Varios clérigos la agarraron, obedientes a la orden de Quarath. Lanzando incoherentes alaridos, la sacerdotisa forcejeó con la energía que le daba la desesperación y, en algún momento, estuvo a punto de escapar. Su alba túnica se rasgó entre las manos de quienes intentaban retenerla, y Tas creyó advertir sanguinolentos arañazos en la faz de sus aprehensores. Decidió abalanzarse sobre el más tenaz y golpearlo en la cabeza para ayudarla, mas lo cegó una repentina luz que paralizó a todos los presentes, incluida Crysania.

En medio de aquella inmovilidad, lo único que oía Tas eran los jadeos de la dama y de cuantos habían tratado de refrenarla. Transcurridos unos segundos, sin embargo, se elevó una voz.

—Los dioses se aproximan —anunció un acento musical surgido del resplandor—, porque yo los he invocado.

El suelo en el que se apoyaban trazó una sinuosa curvatura y el kender, en su cresta, voló por el aire ligero como una pluma. En el instante en que se posaba de nuevo un segundo bombeo interrumpió su trayectoria, recibiendo el hombrecillo un impacto tal que quedó sin resuello.

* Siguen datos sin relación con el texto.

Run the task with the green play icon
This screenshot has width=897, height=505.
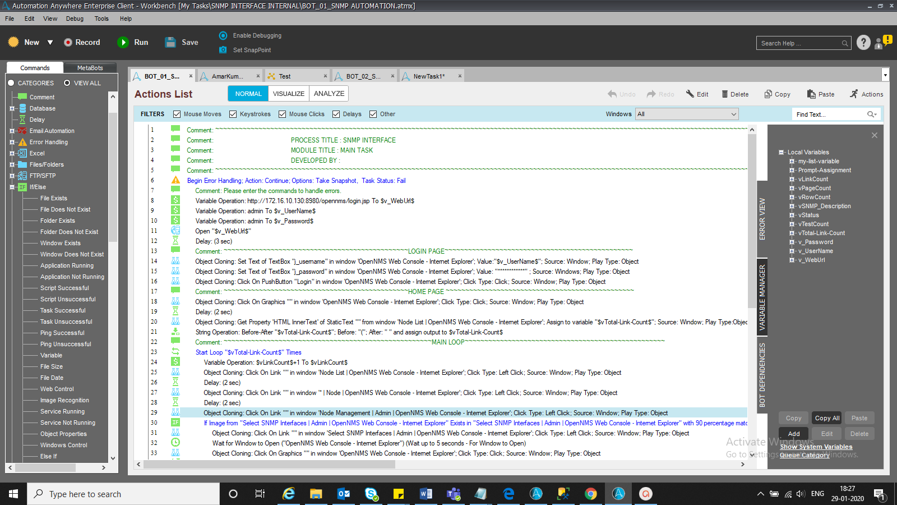tap(123, 43)
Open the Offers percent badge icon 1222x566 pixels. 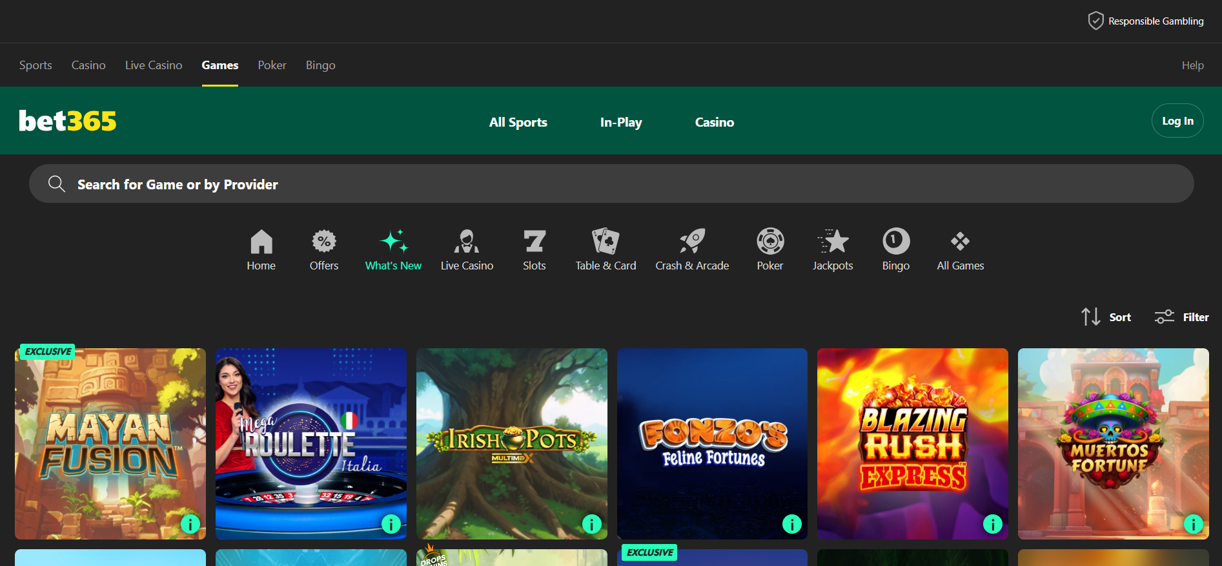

Se produjo entonces una explosión en la que el polvo, los cristales y las astillas de los muebles se entremezclaron con los gritos despavoridos de los clérigos. Tas no atinó sino a luchar para recobrar el aliento, permaneció acostado en la marmórea superficie que se agitaba bajo su vientre. Contempló inerme cómo las columnas se derrumbaban, los muros se separaban en hondas grietas y las vigas, al caer despedazadas, aplastaban a toda criatura viviente que, en su estupor, no lograba esquivarlas.

El Templo de Istar sucumbía a una terrible destrucción.

Arrastrándose sobre sus miembros, Tasslehoff intentó acercarse a Crysania para no perderla de vista. La eclesiástica parecía ajena al caos y, al soltarla sus aterrorizados colegas, reanudó su periplo por las dependencias del santuario atenta, tan sólo, a la voz de Raistlin. Quarath, resuelto a detenerla, se lanzó tras ella, pero en el momento en que la asía se desprendió el fuste de un enorme pilar y se desplomó entre ambos.

Tas contuvo la respiración. Por un instante el polvo que levantaban los escombros envolvió la sala, mas cuando se disipó el kender pudo constatar las consecuencias del accidente. Quarath yacía en una masa informe mientras Crysania, ilesa a juzgar por su actitud, observaba al elfo, cuya sangre había salpicado su blanca túnica.

La llamó por enésima vez, y por enésima vez ella no le oyó. A trompicones, con paso inseguro, sorteó los escollos y se encaminó hacia el lugar donde el hechicero la requería con creciente premura.

Incorporándose, magullado su cuerpo, el hombrecillo ignoró el dolor y la siguió. Después de salir de la estancia oteó el horizonte, y vislumbró el borde de una vestidura que, doblando una esquina de la estancia, iniciaba el descenso de un tramo de escaleras. Aunque sabía que no podía demorarse, la curiosidad lo impulsó a espiar lo que ocurría a su espalda.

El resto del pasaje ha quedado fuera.